→ EXERCISE BRIEF: Copy out the listing from the line containing "The width and height of the screenshot is (820, 647)." through the line containing "This screenshot has width=482, height=719.", including both of those lines.

Stored data
>>>

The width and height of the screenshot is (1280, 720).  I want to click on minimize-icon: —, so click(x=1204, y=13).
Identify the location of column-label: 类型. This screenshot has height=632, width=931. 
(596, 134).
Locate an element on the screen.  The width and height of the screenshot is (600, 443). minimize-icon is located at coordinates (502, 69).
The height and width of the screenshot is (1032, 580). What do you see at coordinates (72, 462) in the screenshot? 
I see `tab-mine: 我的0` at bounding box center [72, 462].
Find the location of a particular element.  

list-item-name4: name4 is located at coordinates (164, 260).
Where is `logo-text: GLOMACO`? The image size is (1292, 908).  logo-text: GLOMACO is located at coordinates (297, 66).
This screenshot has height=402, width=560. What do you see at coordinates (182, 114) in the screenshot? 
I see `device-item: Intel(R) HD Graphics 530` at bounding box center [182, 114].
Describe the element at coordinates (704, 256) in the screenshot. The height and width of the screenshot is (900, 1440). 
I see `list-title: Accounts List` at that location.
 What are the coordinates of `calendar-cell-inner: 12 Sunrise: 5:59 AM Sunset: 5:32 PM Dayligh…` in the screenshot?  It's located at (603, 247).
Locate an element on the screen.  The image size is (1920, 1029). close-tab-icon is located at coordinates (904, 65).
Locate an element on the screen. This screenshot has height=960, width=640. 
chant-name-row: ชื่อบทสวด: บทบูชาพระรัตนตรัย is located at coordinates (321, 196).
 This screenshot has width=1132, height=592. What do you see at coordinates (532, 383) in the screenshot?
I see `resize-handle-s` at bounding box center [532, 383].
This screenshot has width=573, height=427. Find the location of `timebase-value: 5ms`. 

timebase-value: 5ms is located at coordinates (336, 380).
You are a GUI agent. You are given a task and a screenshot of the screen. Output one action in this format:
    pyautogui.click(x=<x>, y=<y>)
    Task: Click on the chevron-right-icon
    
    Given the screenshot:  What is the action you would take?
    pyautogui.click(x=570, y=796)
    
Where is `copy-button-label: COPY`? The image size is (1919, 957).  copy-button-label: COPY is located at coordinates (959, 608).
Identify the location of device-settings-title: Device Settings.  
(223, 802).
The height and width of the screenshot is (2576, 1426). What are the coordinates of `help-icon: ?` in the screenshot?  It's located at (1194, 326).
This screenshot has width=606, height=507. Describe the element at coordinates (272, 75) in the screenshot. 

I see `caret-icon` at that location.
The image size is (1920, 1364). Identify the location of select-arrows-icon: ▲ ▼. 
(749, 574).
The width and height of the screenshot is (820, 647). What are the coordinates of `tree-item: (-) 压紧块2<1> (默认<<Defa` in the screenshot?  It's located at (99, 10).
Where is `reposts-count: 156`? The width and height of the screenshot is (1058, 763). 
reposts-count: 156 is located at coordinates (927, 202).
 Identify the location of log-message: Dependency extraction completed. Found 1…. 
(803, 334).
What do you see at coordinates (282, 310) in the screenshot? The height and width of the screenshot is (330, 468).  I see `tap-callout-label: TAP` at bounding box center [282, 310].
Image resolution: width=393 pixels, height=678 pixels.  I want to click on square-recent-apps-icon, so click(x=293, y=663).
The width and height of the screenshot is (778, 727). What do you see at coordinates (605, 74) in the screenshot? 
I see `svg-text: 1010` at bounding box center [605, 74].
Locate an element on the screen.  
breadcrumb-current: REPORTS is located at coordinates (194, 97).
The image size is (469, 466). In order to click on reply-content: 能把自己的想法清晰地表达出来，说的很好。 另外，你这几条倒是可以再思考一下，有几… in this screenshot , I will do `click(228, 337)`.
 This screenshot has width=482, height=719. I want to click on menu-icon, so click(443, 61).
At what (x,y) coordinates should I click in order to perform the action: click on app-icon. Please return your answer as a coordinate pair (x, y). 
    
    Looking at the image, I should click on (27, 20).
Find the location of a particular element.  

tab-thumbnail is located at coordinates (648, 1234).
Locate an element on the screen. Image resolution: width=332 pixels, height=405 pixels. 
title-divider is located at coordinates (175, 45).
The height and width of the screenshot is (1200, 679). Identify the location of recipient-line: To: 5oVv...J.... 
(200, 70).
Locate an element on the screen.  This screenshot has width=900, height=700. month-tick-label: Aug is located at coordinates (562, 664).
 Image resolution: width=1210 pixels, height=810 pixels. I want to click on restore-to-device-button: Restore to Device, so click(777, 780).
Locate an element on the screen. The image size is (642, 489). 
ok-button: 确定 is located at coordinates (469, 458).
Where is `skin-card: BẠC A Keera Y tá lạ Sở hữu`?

<<<

→ ANSWER BELOW:
The width and height of the screenshot is (820, 647). What are the coordinates of `tree-item: (-) 压紧块2<1> (默认<<Defa` in the screenshot?  It's located at (99, 10).
Where is `reposts-count: 156`? The width and height of the screenshot is (1058, 763). 
reposts-count: 156 is located at coordinates (927, 202).
 Identify the location of log-message: Dependency extraction completed. Found 1…. 
(803, 334).
What do you see at coordinates (282, 310) in the screenshot? The height and width of the screenshot is (330, 468).  I see `tap-callout-label: TAP` at bounding box center [282, 310].
Image resolution: width=393 pixels, height=678 pixels.  I want to click on square-recent-apps-icon, so click(x=293, y=663).
The width and height of the screenshot is (778, 727). What do you see at coordinates (605, 74) in the screenshot? 
I see `svg-text: 1010` at bounding box center [605, 74].
Locate an element on the screen.  
breadcrumb-current: REPORTS is located at coordinates (194, 97).
The image size is (469, 466). In order to click on reply-content: 能把自己的想法清晰地表达出来，说的很好。 另外，你这几条倒是可以再思考一下，有几… in this screenshot , I will do `click(228, 337)`.
 This screenshot has width=482, height=719. I want to click on menu-icon, so click(443, 61).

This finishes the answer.